To replace the spring 18, and in order to change the dampening characteristics of the shock absorber 10, peripheral parts on the front of the bike 1 such as the brake cable are first removed, as necessary. Without unfastening the cap ring 21, the drop-check sleeve 19 can then be unscrewed as an assembly containing the free bushing 20 and withdrawn from the sleeve 11. Consequently, the fork stem 5 can be dropped from the sleeve 11. With the fork stem 5 removed from the sleeve 11, the spring 18 can be easily drawn out and replaced. The fork stem 5, housing a new spring 18, is then inserted into the sleeve 11. To complete the operation replacing the spring 18, the drop-check sleeve 19 is screwed into the lower end of the sleeve 11.

To replace the free bushing 20, on the other hand, in order to restore frictional dampening characteristics lost to abrasion, the cap ring 21 is unfastened from the drop-check sleeve 19, as shown in Fig. 3. The cap ring 21 can then be lowered to rest on the fork 6 at the base of the fork stem 5. Using a suitable tool, the free bushing 20 is then extracted from the drop-check sleeve 19. At this point, since the free bushing 20 is broken by the notch 22, it can be opened and easily removed from the fork stem 5.

A fresh free bushing 20 can be installed inside the drop-check sleeve 19 by first simply spreading it apart and pushing it onto the fork stem 5. The cap ring 21 is then slid to press the free bushing 20 into the drop-check sleeve 19, and refastened to the drop-check sleeve 19.

As the foregoing illustrates, both the spring 18 and the free bushing 20 are easily replaceable, and furthermore enable ready changing of the buffering and dampening characteristics of the shock absorber mechanism 10. For instance, if altered dampening characteristics are desired, a stiffer or more flexible spring 18 may be installed.
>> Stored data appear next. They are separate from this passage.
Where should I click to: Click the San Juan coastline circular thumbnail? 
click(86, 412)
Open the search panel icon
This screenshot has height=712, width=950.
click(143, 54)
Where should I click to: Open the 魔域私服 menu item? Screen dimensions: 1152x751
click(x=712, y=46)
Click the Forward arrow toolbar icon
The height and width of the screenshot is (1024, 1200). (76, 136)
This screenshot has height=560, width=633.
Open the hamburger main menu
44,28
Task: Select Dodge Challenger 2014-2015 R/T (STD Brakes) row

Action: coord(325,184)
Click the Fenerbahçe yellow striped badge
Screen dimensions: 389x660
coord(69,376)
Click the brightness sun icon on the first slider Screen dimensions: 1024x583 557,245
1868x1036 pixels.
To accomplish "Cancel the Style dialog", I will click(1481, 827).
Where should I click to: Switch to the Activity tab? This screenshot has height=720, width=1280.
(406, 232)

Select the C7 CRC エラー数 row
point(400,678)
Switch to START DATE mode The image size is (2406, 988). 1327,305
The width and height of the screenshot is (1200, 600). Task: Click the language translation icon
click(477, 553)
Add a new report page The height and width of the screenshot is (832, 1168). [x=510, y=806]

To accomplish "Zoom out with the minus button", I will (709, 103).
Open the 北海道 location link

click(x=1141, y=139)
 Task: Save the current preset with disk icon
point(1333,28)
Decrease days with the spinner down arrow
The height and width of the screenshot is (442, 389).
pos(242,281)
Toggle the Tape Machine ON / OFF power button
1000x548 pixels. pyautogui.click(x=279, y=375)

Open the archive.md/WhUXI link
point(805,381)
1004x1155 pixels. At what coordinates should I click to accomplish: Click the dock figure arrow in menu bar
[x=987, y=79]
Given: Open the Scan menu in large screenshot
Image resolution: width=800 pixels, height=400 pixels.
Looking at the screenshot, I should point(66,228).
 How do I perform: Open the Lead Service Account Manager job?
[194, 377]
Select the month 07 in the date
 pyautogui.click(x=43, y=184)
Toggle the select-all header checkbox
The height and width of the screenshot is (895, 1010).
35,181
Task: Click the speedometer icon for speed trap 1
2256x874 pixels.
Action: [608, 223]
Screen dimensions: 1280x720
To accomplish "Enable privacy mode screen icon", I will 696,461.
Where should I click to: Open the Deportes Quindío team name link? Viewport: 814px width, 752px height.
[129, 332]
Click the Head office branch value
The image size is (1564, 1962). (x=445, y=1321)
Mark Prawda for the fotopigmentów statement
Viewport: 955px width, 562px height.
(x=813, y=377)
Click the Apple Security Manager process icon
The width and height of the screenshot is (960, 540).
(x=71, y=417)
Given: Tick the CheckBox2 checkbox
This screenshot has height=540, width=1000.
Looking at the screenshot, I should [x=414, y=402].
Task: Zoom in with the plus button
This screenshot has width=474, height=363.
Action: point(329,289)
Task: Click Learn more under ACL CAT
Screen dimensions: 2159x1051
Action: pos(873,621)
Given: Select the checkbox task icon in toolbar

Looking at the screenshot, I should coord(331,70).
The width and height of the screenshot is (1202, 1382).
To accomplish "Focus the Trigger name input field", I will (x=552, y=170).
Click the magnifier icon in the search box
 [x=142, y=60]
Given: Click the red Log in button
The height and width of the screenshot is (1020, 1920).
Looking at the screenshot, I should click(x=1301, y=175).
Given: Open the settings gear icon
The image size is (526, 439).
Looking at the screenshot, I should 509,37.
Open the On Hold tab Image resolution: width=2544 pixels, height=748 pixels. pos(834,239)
Further, the free bushing 20 may be made of differing thicknesses or materials providing differing degrees of friction contact with the fork stem 5 in order to alter the buffering characteristics of the invention.

Claims (4)

1. A shock absorber mechanism comprising: a sleeve rotatably mountable into a head tube of a bicycle frame, said sleeve having upper and lower holes formed therein, with a handlebar stem being mountable in said upper hole and a fork stem for supporting a front wheel being slidably but non-rotatably mountable in said lower hole; a removable elastic member disposed axially in said lower hole, said elastic member being compressible and extensible within said lower hole in response to slidable movement of said fork stem; a removable friction member retained at a lower end of said lower hole at least partially within said sleeve, said friction member producing friction in response to sliding movement of said fork stem; and a removable drop-check member being disposed at the lower end of said lower hole and retaining said fork stem and said elastic member within said lower hole.

2. A shock absorber mechanism according to claim 1, wherein a removable cap ring is disposed at a lower end of said drop-check member, said friction member being disposed within said drop-check member and being retained therein by said cap ring.

3. A shock absorber mechanism according to claim 1 or claim 2, wherein said sleeve includes bottom and top end bearing assemblies for rotatably positioning and supporting said sleeve within a bicycle head tube, and said friction member is retained in said bottom end bearing assembly.

4. A shock absorber mechanism substantially as hereinbefore described with reference to Figures 1 to 3 of the accompanying drawings.